Data to examine
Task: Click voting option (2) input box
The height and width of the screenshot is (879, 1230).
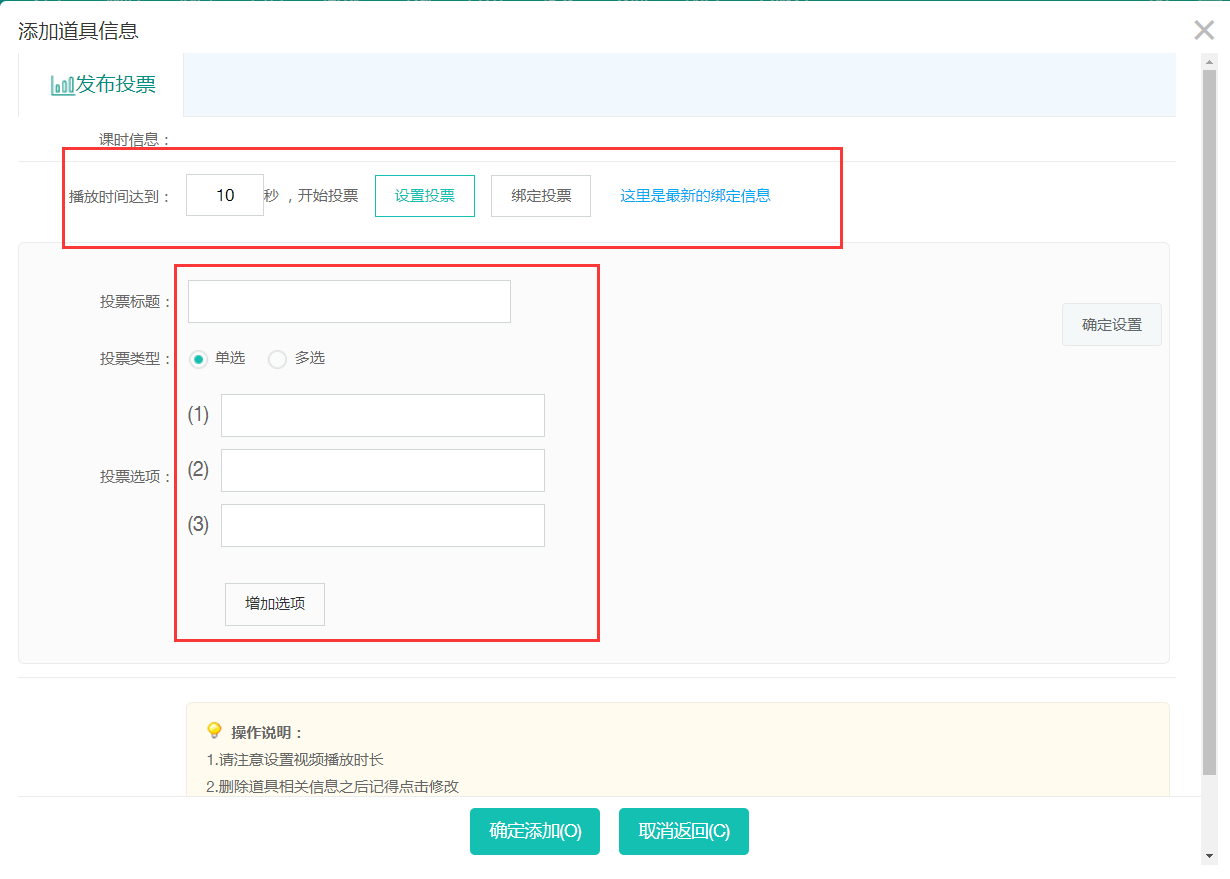Action: click(383, 470)
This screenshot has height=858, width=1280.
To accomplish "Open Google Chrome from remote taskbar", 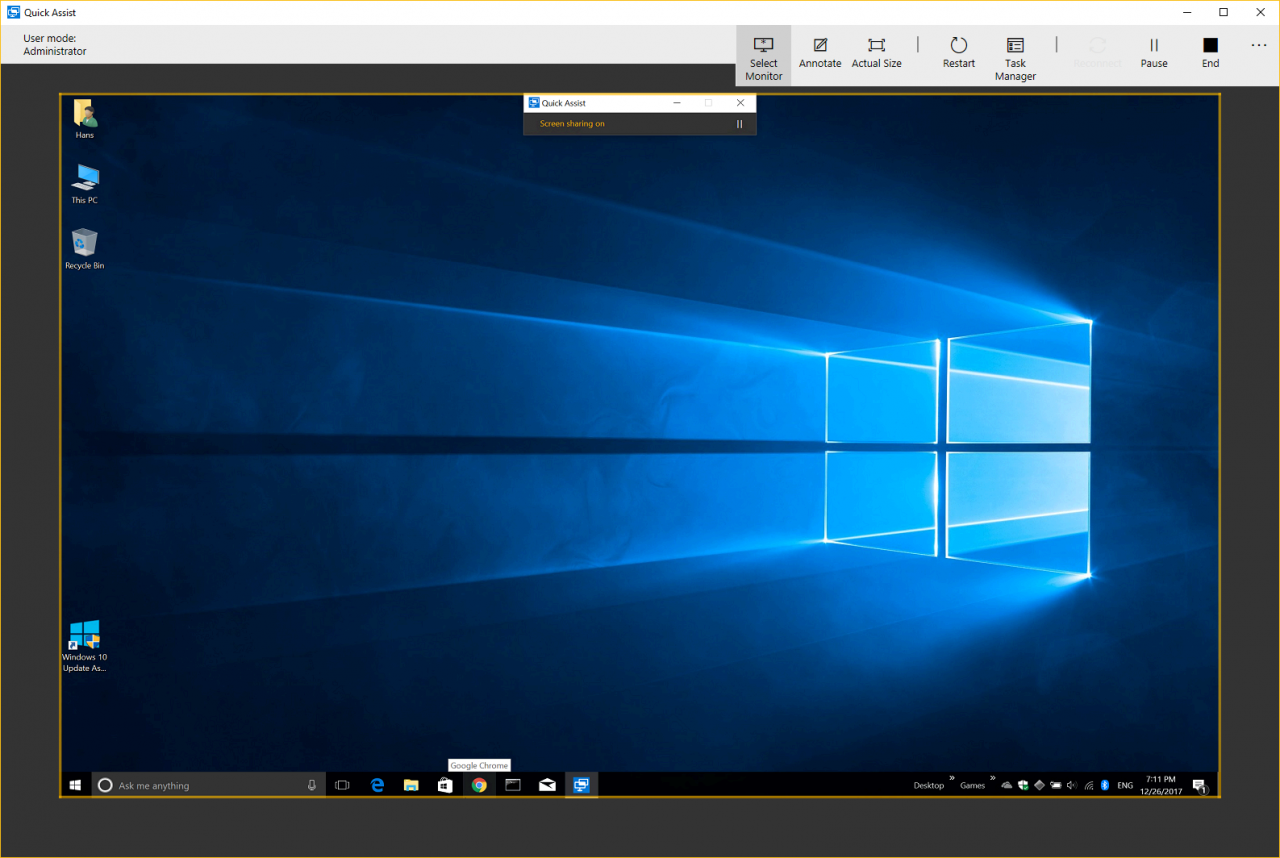I will [x=478, y=785].
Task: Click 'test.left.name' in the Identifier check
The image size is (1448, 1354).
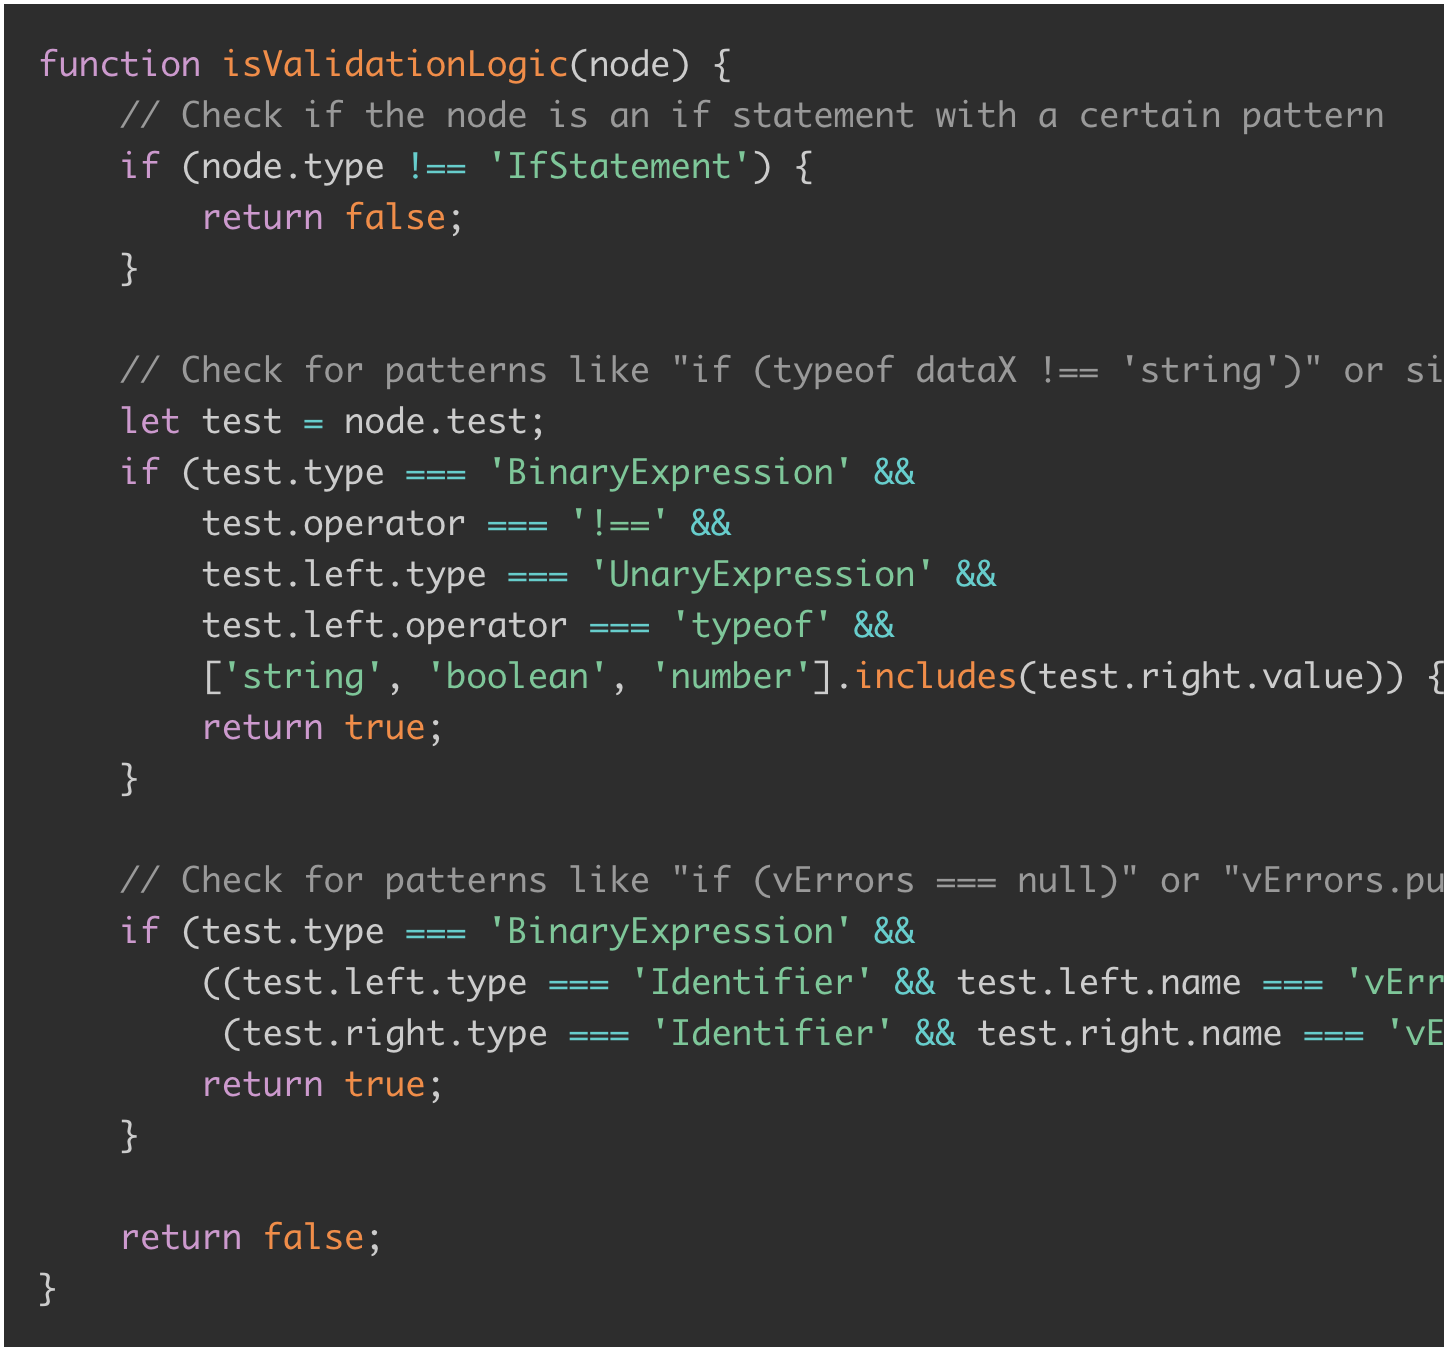Action: tap(1099, 982)
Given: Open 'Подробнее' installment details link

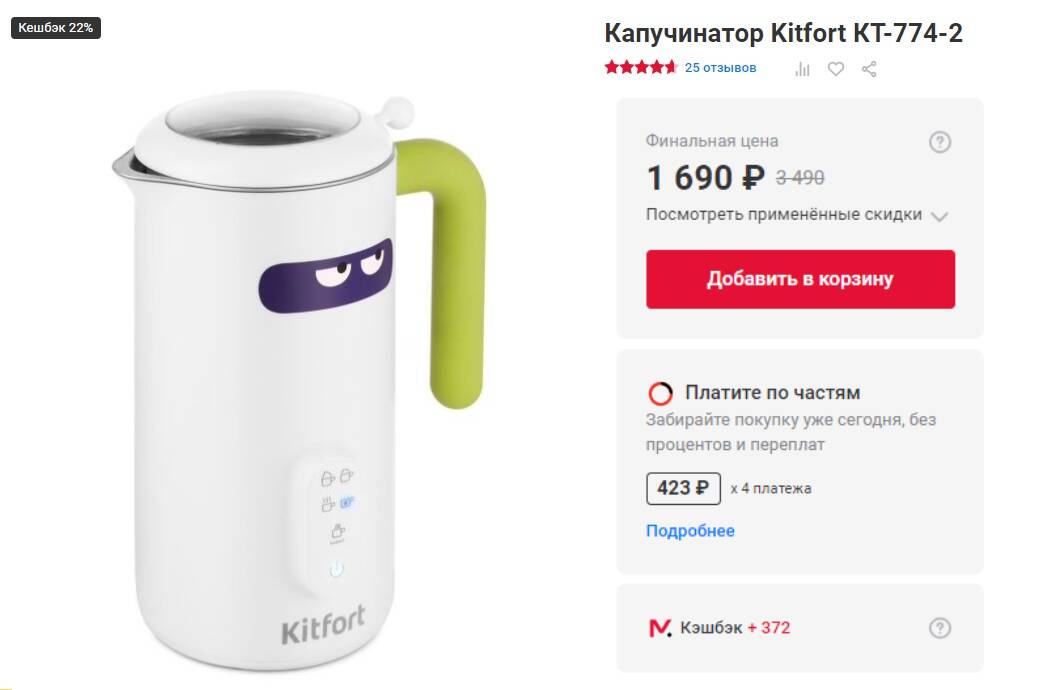Looking at the screenshot, I should click(690, 531).
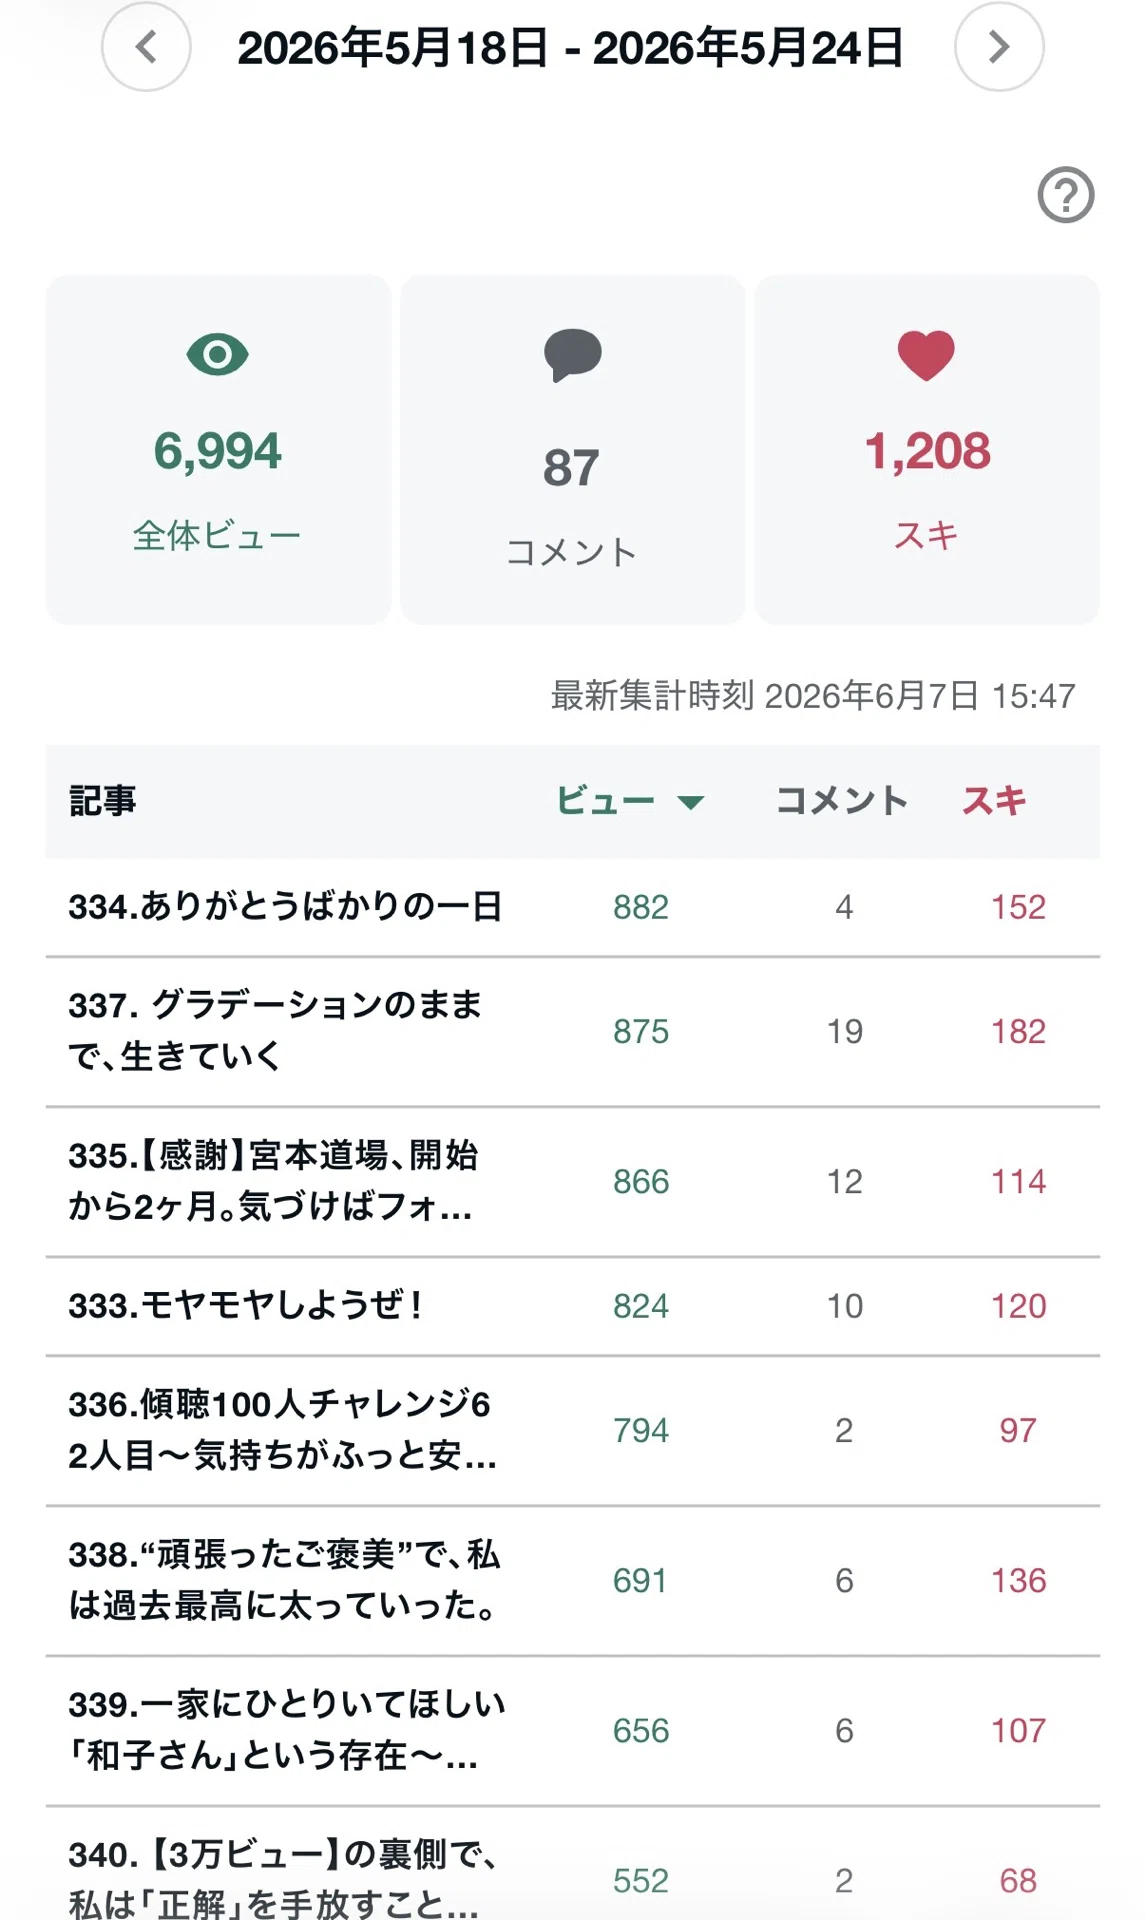This screenshot has height=1920, width=1146.
Task: Toggle sort arrow next to ビュー
Action: pyautogui.click(x=691, y=801)
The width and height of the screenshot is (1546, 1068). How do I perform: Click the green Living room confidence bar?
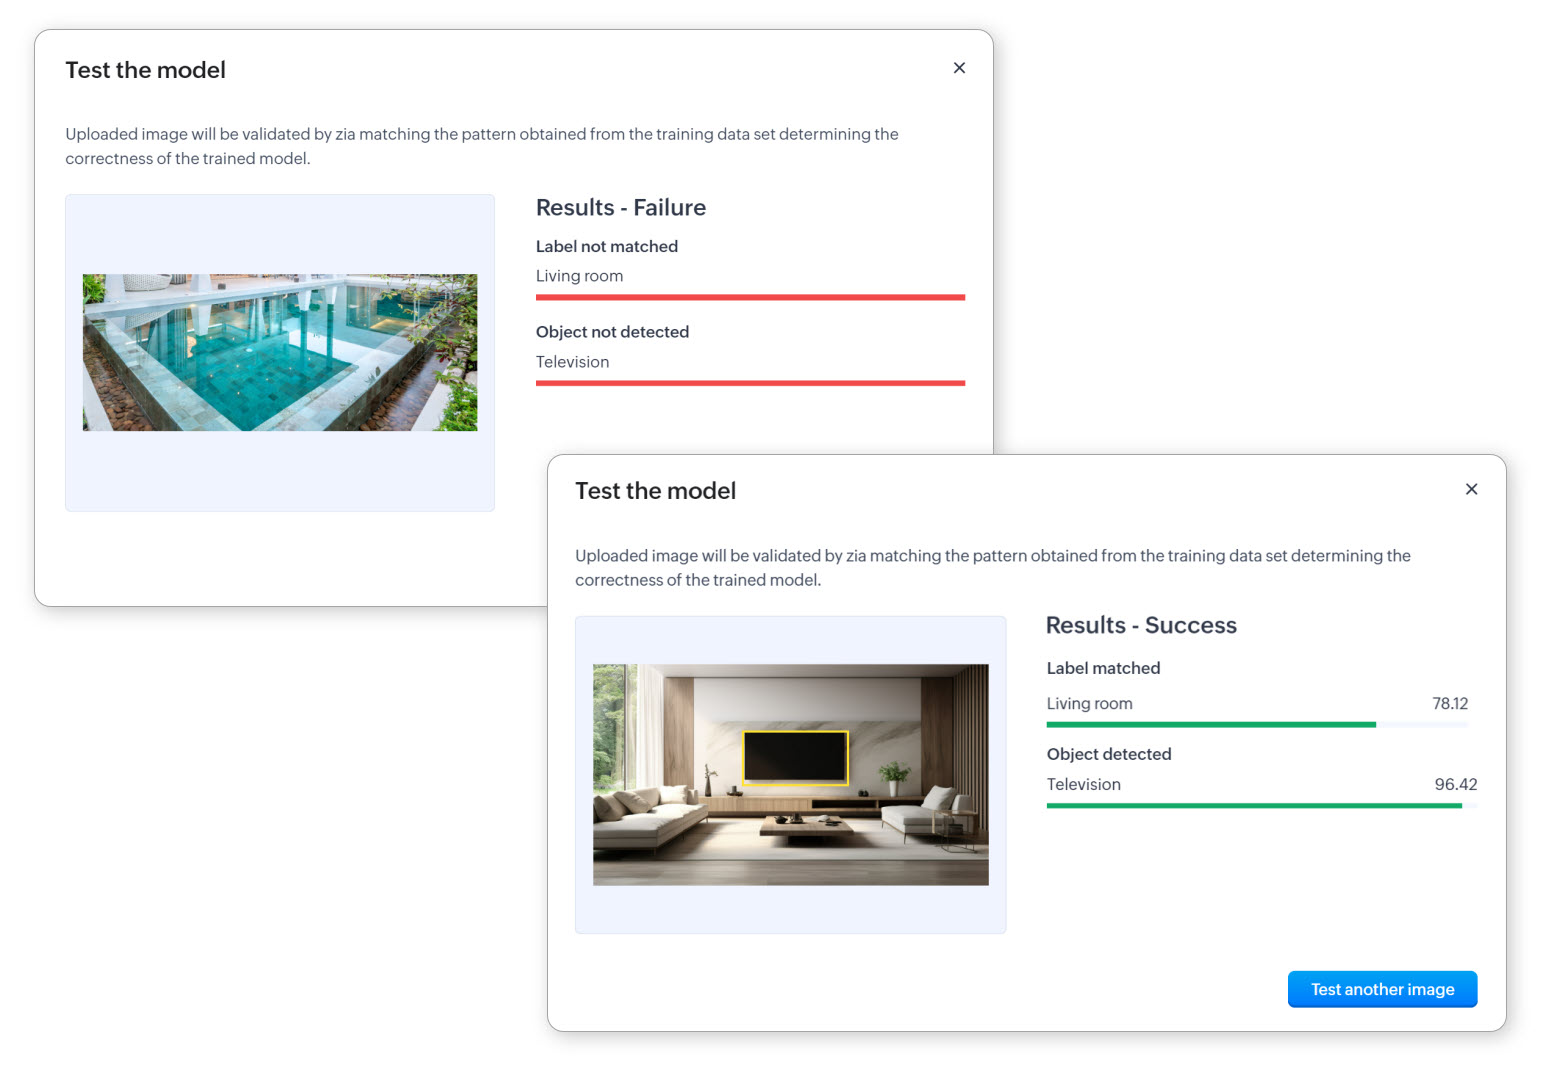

Goal of the exercise
For this exercise, reproduce the data above exactly from the line containing "The image size is (1448, 1354)." through its final line, both ends included, with no pictures in the copy.

Exercise solution
The image size is (1448, 1354).
Action: tap(1099, 982)
Given: Open 'Подробнее' installment details link

Looking at the screenshot, I should click(690, 531).
This screenshot has height=1920, width=1146.
Task: Toggle sort arrow next to ビュー
Action: pyautogui.click(x=691, y=801)
The width and height of the screenshot is (1546, 1068). How do I perform: Click the green Living room confidence bar?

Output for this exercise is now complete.